■ **Passage**
## START

Home AEC Hotel Construction Slows as Lending Dries Up for Projects Across the Country

Hotel Construction Slows as Lending Dries Up for Projects Across the Country

By The Registry Staff

Tougher lending standards imposed by regional banks are creating obstacles for hotel developers in the United States, making it more difficult for them to secure funding and resulting in a slowdown in the construction of new hotels. This slowdown comes at a time when there is a high demand for travel among Americans, according to a recent report by Reuters.

Based on statements from hotel developers, private equity firms, and general contractors, the financial strain faced by regional banks, which are the primary lenders to the hotel and commercial real estate markets, has led developers to postpone projects or seek alternative methods to raise capital.

The situation in the hotel industry highlights the broader impact of the regional banking crisis on the U.S. economy. This crisis has already led to the collapse of three mid-sized U.S. lenders and prompted a shift of deposits to larger banks.

## END

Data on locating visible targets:
## START

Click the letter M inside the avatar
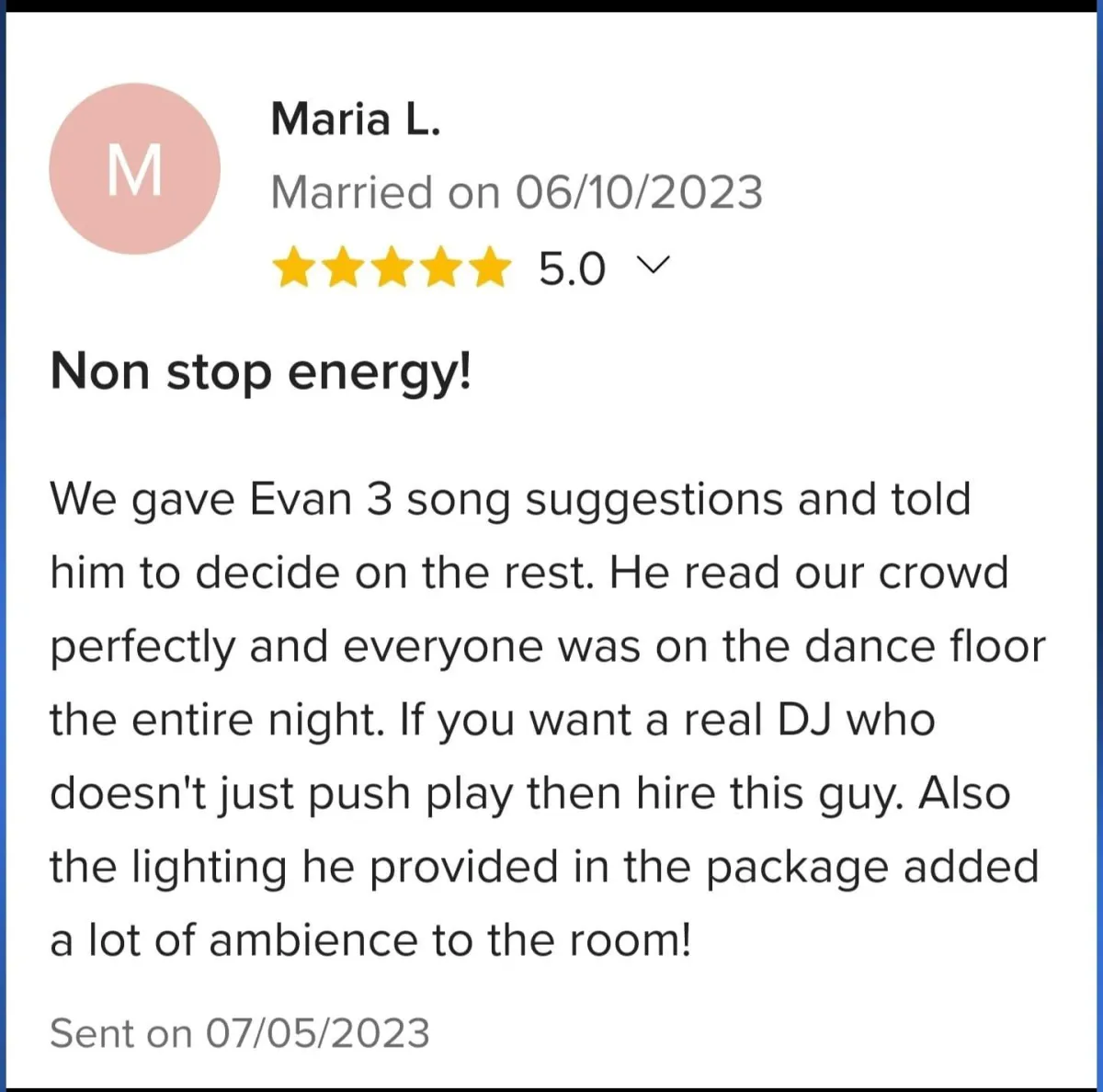The width and height of the screenshot is (1103, 1092). pos(134,170)
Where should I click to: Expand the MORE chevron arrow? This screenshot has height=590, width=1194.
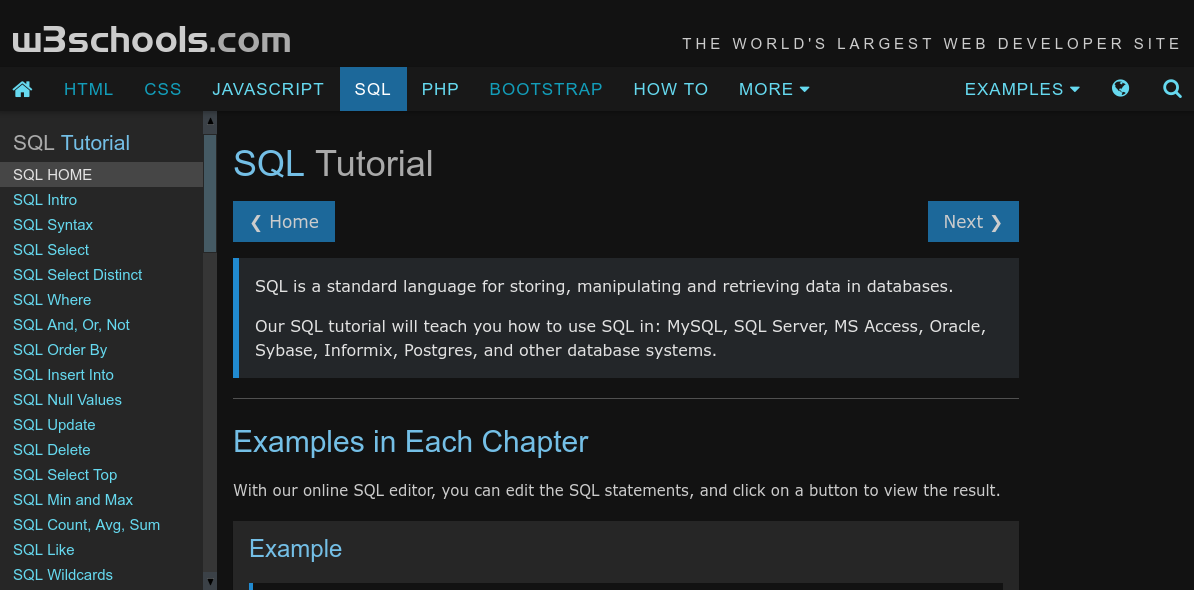click(804, 89)
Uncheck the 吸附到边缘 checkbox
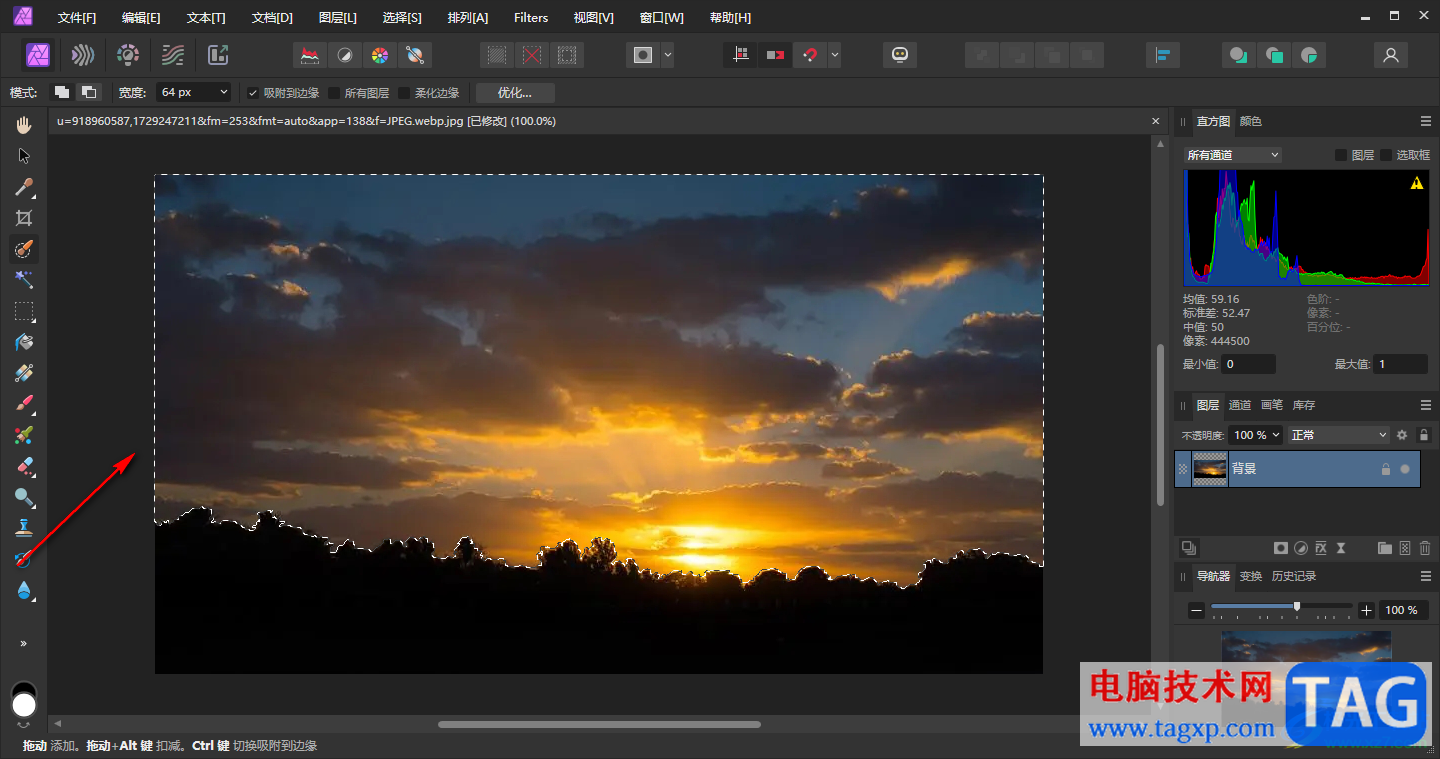The width and height of the screenshot is (1440, 759). [253, 93]
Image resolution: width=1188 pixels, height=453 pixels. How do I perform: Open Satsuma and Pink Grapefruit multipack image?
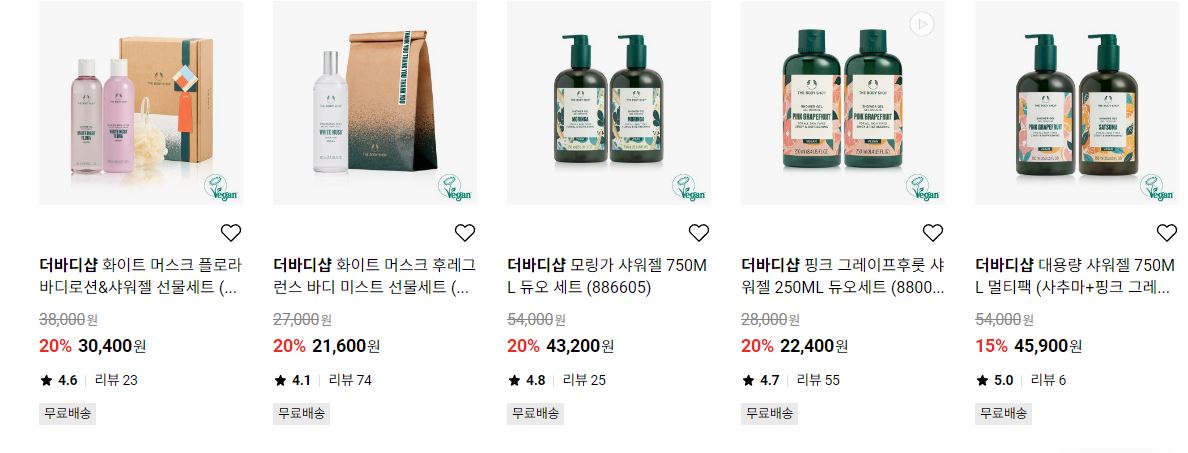(x=1077, y=103)
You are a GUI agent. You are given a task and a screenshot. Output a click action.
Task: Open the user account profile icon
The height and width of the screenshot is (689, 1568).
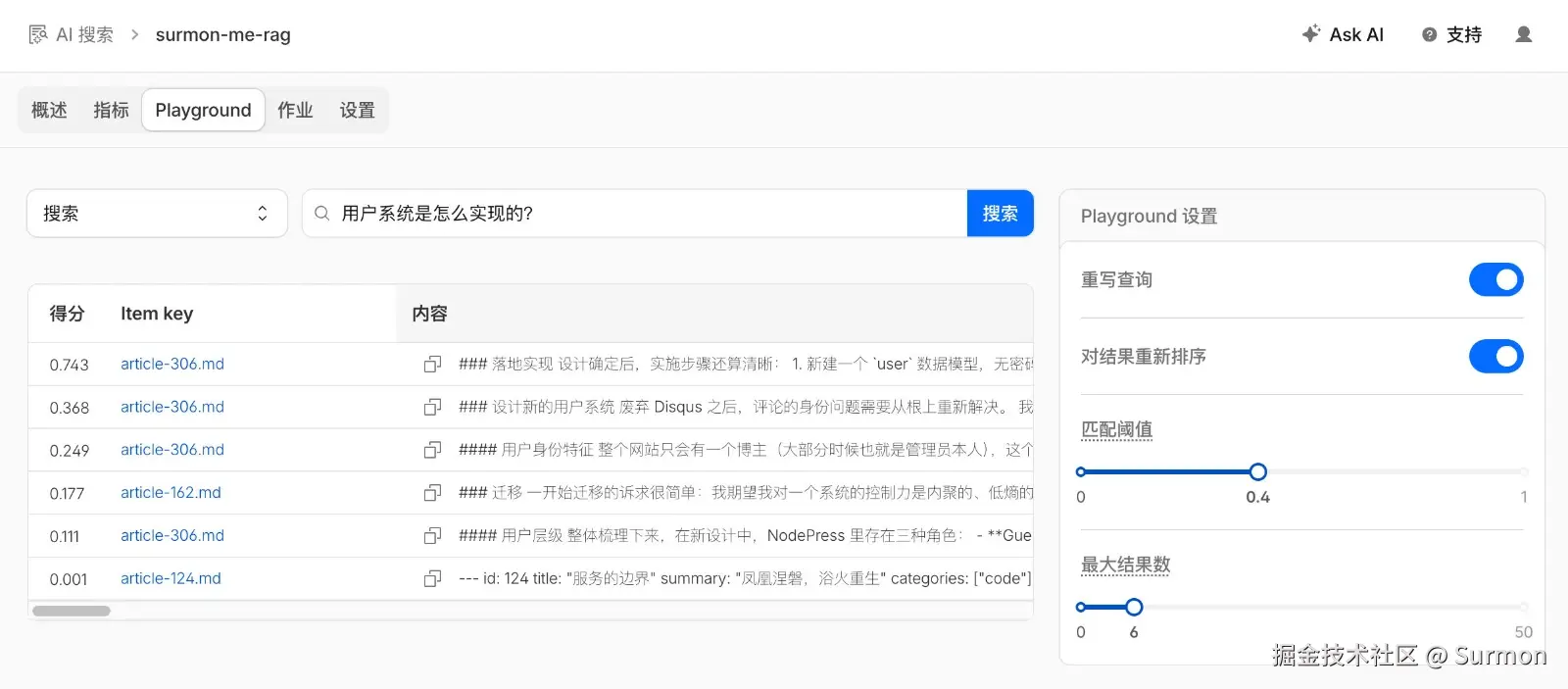tap(1523, 35)
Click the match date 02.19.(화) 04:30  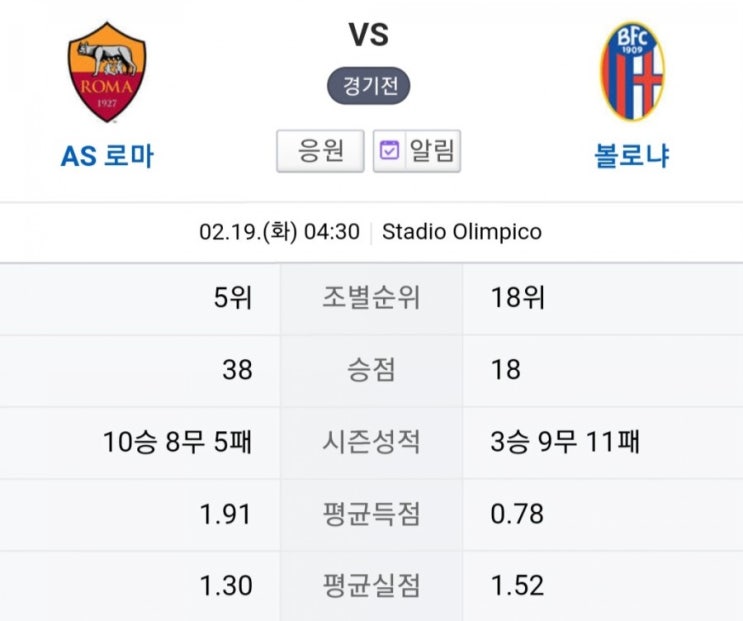(x=280, y=232)
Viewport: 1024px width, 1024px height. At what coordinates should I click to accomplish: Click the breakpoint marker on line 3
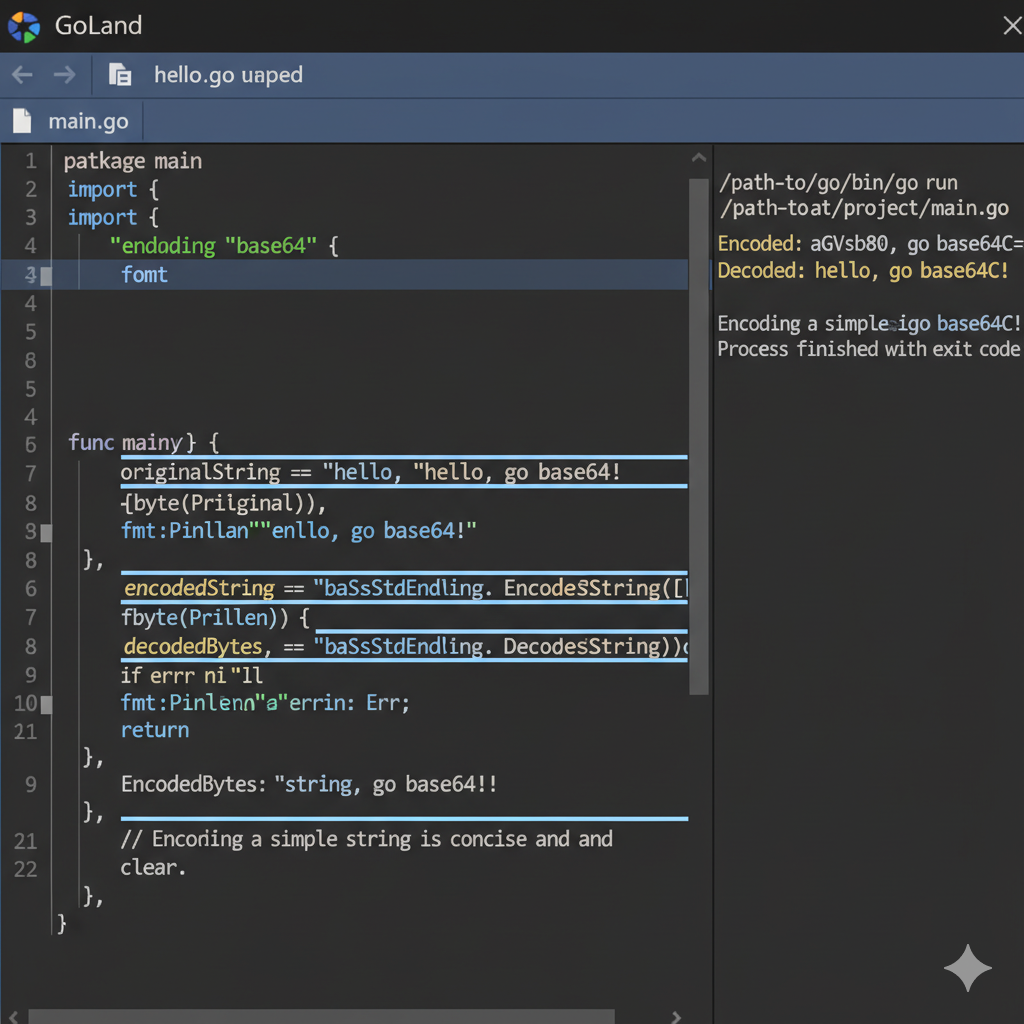click(44, 274)
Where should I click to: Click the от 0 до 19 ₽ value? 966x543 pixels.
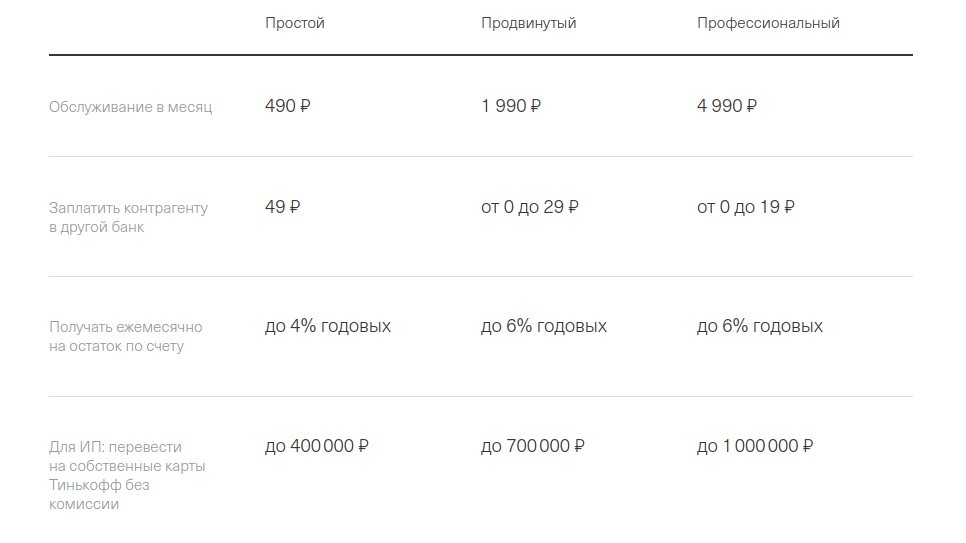coord(745,207)
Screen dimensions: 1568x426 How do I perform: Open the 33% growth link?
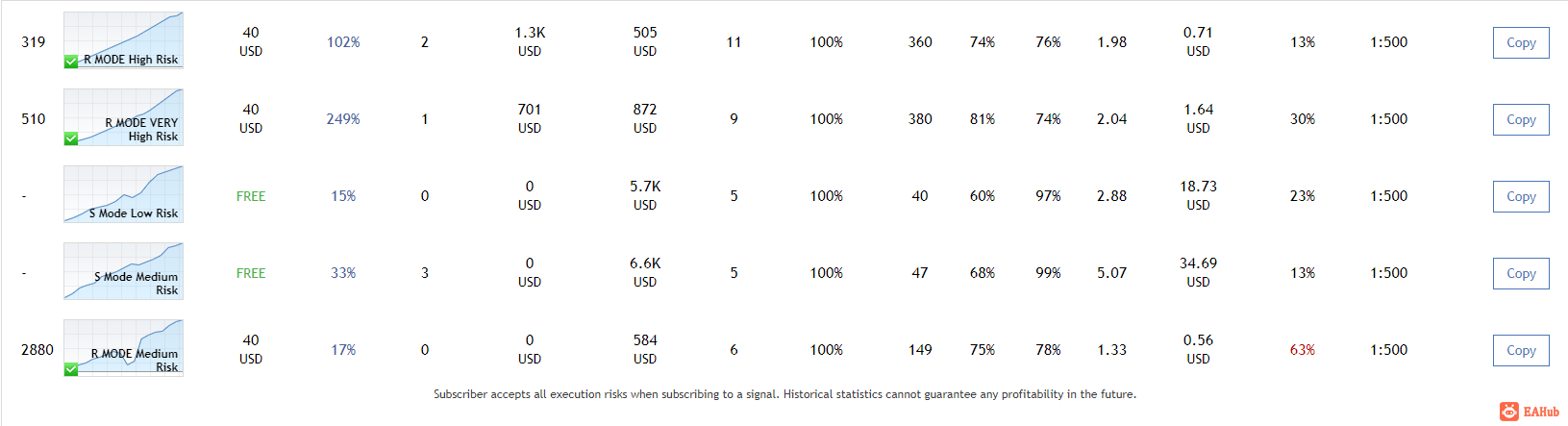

## END

■ **Instruction**
Update the stretch of the hotel construction article from "Tougher lending standards" through "to raise capital.", changing "regional banks" to "community banks" throughout.

■ **Solution to this task**
Tougher lending standards imposed by community banks are creating obstacles for hotel developers in the United States, making it more difficult for them to secure funding and resulting in a slowdown in the construction of new hotels. This slowdown comes at a time when there is a high demand for travel among Americans, according to a recent report by Reuters.

Based on statements from hotel developers, private equity firms, and general contractors, the financial strain faced by community banks, which are the primary lenders to the hotel and commercial real estate markets, has led developers to postpone projects or seek alternative methods to raise capital.